**PROBLEM TO SOLVE**. Reproduce the passage below on Cisco's MOVE solutions in full, word for word.

**PAGE EXTRACT**.
========================================

Finally, there's Cisco Adaptive Intelligent Routing (AIR), network intelligence software that extends across Cisco's ASR 1000, ASR 5000 and ASR 9000 router platforms.

All three MOVE solutions are intended to help service providers grapple with exploding demand for mobile data and mobile video traffic, said Andy Capener, director of worldwide service provider marketing for mobility at Cisco.

"The big aspect of MOVE announcement is looking at how we're going to address that, and address it through ways to increase revenues, and technologies and solutions that allow operators to inject more value into the network," Capener told CRN. "We also need to consider how we enhance and improve the subscriber experience."

Capener joined Cisco in December 2009 following Cisco's acquisition of Starent Networks, where he was vice president of marketing.

There's a big opening for Cisco, he said, by injecting "more intelligence" into networks to help service providers handle traffic more effectively. For example, Cisco claims that based on a 17 million-subscriber network, the Mobile Videoscape's optimization capabilities could save service providers $800 million a year, and based on its flexibility, it can help them realize $250 million in potential new services revenues. It can also reduce Radio Access Network (RAN) costs as much as 30 percent, Capener explained.

The three introduced solutions under the MOVE framework are the beginning, he explained, and there will be more to come.

========================================

**STORED RECORDS**.
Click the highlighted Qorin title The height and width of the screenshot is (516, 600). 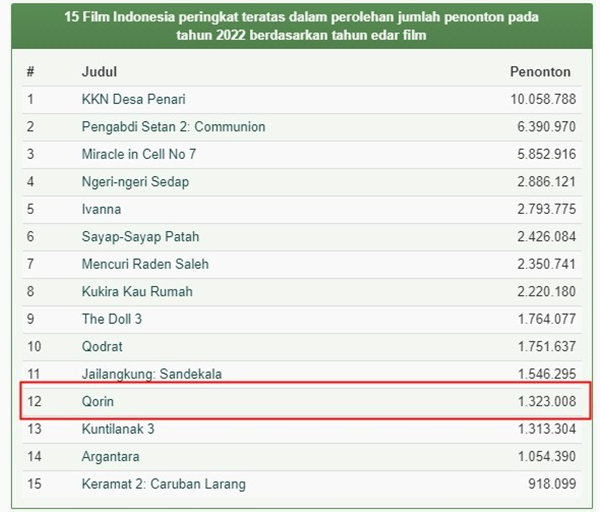click(98, 401)
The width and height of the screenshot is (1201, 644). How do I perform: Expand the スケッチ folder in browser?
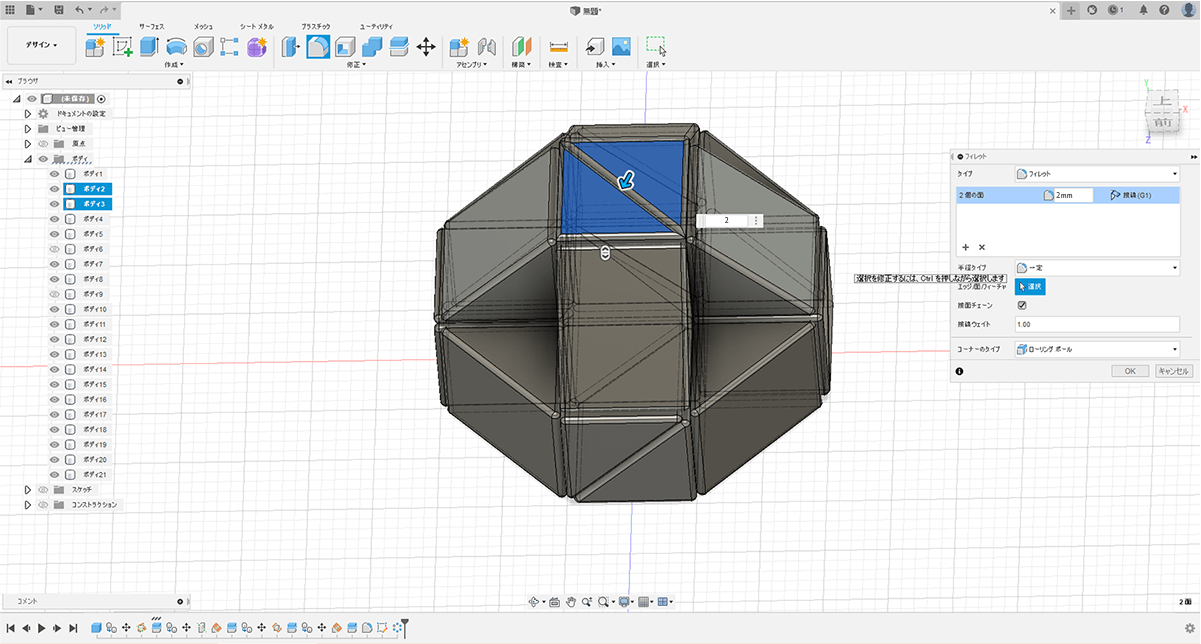click(x=28, y=489)
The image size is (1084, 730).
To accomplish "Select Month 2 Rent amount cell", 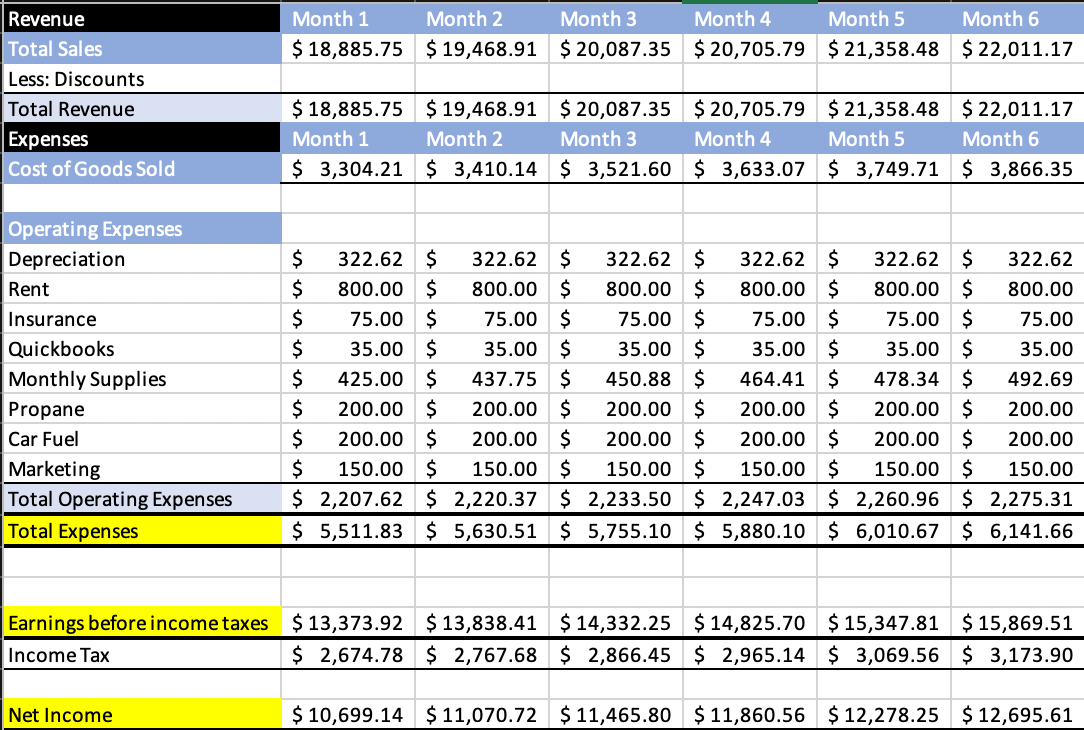I will [482, 289].
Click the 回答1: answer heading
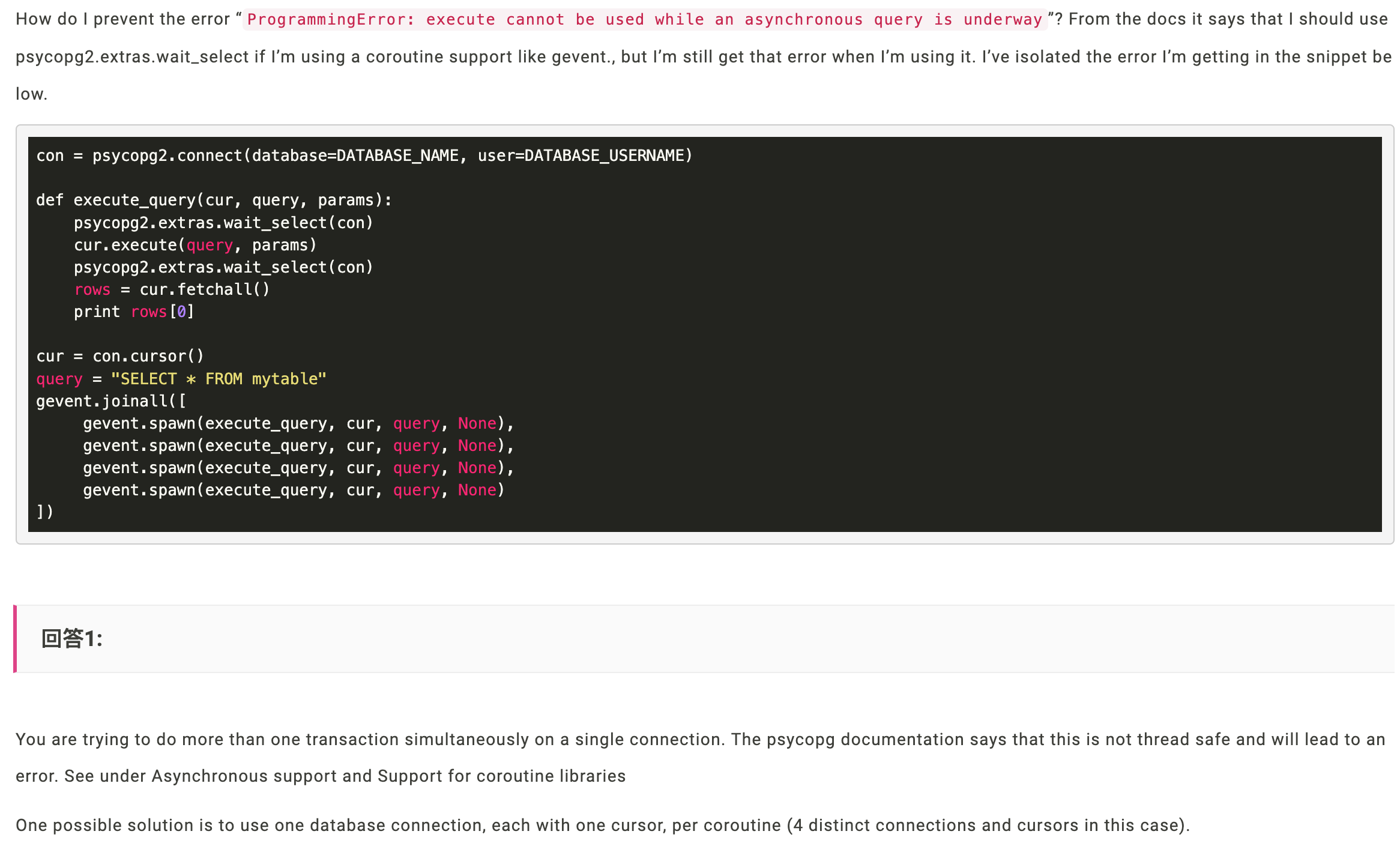1400x855 pixels. click(72, 639)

========================================

**REPLY**.
Finally, there's Cisco Adaptive Intelligent Routing (AIR), network intelligence software that extends across Cisco's ASR 1000, ASR 5000 and ASR 9000 router platforms.

All three MOVE solutions are intended to help service providers grapple with exploding demand for mobile data and mobile video traffic, said Andy Capener, director of worldwide service provider marketing for mobility at Cisco.

"The big aspect of MOVE announcement is looking at how we're going to address that, and address it through ways to increase revenues, and technologies and solutions that allow operators to inject more value into the network," Capener told CRN. "We also need to consider how we enhance and improve the subscriber experience."

Capener joined Cisco in December 2009 following Cisco's acquisition of Starent Networks, where he was vice president of marketing.

There's a big opening for Cisco, he said, by injecting "more intelligence" into networks to help service providers handle traffic more effectively. For example, Cisco claims that based on a 17 million-subscriber network, the Mobile Videoscape's optimization capabilities could save service providers $800 million a year, and based on its flexibility, it can help them realize $250 million in potential new services revenues. It can also reduce Radio Access Network (RAN) costs as much as 30 percent, Capener explained.

The three introduced solutions under the MOVE framework are the beginning, he explained, and there will be more to come.